EXCERPTED TEXT:
Student Talk Series: Sam Gross, Bloomsburg University, February 26th in Olin 268 @ noon

Title: 49598666989151226098104244512918

Abstract: This seemingly random number answers a question investigated by A. Cohn circa 1909, and makes a connection between prime numbers and irreducible polynomials (although the number is obviously not prime itself!). Time permitting, we will discuss other potential connections between prime numbers and polynomials.

Distinguished Visiting Professor Talk Series: Nicolas Sirolli, Universidad de Buenos Aires, Febuary 19th @4pm in Olin 372


Title: A Cohomological Interpretation of the Class Group

Abstract: The celebrated Class Number Formula, which dates from the nineteenth
century, relates the residue of the Dedekind Zeta function of a number
field to the order of its class group, among its other main invariants.

SOURCE MATERIAL:
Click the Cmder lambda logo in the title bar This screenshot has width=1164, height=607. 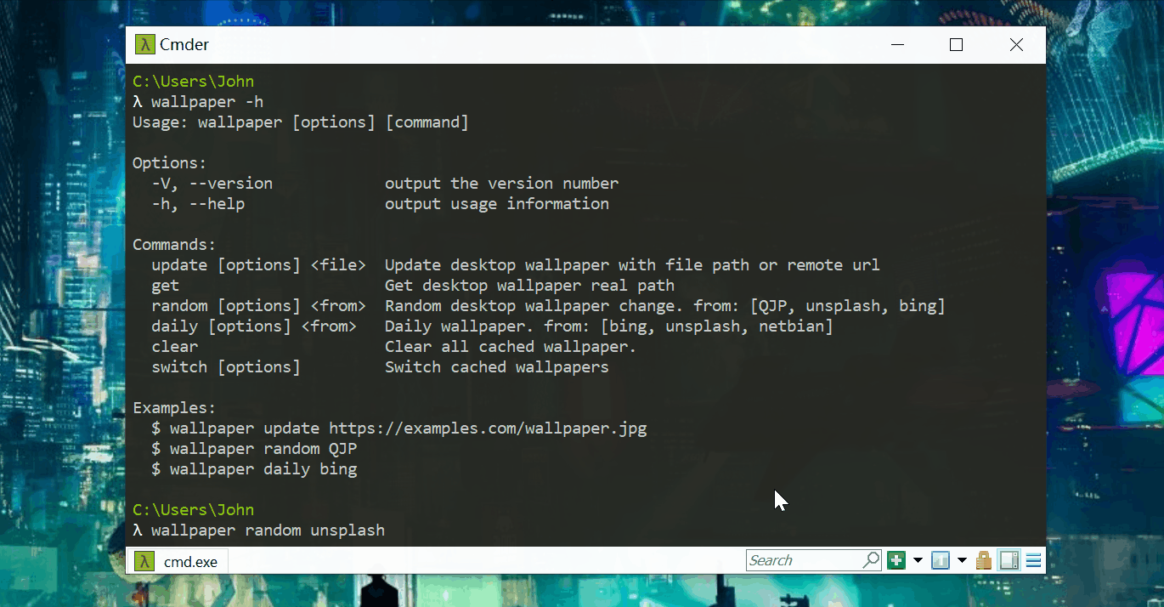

REQUEST 1: Name every person mentioned in the talk announcements, excluding names that appear only within a mathematical term.
REQUEST 2: Write a continuation of the class group talk announcement, starting after its final sentence.

EXERCISE ANSWER 1: Sam Gross, A. Cohn, Nicolas Sirolli

EXERCISE ANSWER 2:
According to the Birch and Swinnerton-Dyer conjecture, one of the
Millenium Problems, there should be a notably similar formula relating the
main arithmetic invariants of an elliptic curve to a certain derivative of
its L-function. One of these is the (conjecturally finite) order of its
Tate-Shafarevich group, which arises from considering the cohomology of
the Galois group acting on the points of the curve.

In this talk we will compare both formulas term by term, focusing on
giving a cohomological interpretation of the class group, which allows us
to match it with the Tate-Shafarevich group.